* **Supplied material**

..........

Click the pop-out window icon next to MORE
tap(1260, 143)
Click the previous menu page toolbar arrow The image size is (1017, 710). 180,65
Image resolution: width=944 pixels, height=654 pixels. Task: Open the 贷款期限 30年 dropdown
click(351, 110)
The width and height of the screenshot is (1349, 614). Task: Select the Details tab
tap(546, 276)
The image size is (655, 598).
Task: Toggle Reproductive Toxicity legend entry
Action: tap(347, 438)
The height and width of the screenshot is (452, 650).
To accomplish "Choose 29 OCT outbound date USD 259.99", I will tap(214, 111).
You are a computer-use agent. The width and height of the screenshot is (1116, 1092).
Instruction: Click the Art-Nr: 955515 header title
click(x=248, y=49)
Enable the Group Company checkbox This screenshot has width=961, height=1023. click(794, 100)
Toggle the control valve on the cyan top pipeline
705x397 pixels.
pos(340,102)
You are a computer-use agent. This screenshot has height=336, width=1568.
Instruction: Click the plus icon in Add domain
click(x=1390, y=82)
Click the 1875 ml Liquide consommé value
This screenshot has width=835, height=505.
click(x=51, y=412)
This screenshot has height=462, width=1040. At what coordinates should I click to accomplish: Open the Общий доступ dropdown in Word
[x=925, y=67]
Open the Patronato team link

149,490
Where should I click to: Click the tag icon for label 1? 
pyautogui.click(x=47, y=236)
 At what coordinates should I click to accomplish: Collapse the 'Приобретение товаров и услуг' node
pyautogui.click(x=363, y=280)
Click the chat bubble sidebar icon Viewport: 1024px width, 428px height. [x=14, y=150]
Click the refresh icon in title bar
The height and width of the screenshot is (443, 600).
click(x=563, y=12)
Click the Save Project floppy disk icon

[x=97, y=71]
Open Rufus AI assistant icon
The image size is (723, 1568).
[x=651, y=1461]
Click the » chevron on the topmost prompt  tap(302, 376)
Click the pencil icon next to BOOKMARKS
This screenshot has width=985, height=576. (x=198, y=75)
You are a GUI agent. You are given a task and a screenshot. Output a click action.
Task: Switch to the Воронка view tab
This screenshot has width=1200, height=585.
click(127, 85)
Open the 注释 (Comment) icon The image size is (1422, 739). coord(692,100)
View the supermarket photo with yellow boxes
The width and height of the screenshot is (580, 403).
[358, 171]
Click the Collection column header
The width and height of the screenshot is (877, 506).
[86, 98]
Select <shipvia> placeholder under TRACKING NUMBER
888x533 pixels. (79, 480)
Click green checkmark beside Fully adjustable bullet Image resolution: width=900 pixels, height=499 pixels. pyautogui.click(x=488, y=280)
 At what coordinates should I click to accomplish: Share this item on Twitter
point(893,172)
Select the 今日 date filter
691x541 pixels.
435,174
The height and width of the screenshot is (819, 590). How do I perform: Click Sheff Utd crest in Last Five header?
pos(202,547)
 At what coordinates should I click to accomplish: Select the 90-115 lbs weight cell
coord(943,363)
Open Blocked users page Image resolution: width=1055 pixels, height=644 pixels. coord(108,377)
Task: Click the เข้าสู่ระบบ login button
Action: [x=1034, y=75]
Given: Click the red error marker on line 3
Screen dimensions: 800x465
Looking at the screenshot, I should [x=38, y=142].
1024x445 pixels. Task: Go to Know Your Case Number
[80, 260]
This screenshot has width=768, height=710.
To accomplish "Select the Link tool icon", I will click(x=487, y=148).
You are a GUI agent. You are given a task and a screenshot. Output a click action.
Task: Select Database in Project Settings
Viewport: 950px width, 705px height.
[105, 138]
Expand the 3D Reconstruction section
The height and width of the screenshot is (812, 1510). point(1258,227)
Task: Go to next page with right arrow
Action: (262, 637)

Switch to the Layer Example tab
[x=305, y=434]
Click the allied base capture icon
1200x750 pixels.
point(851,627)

..........

Lines holding the word "will" are the answer; copy each one from the records above.

* **Exercise solution**
To accomplish "Choose 29 OCT outbound date USD 259.99", I will tap(214, 111).
To accomplish "Select the Link tool icon", I will click(x=487, y=148).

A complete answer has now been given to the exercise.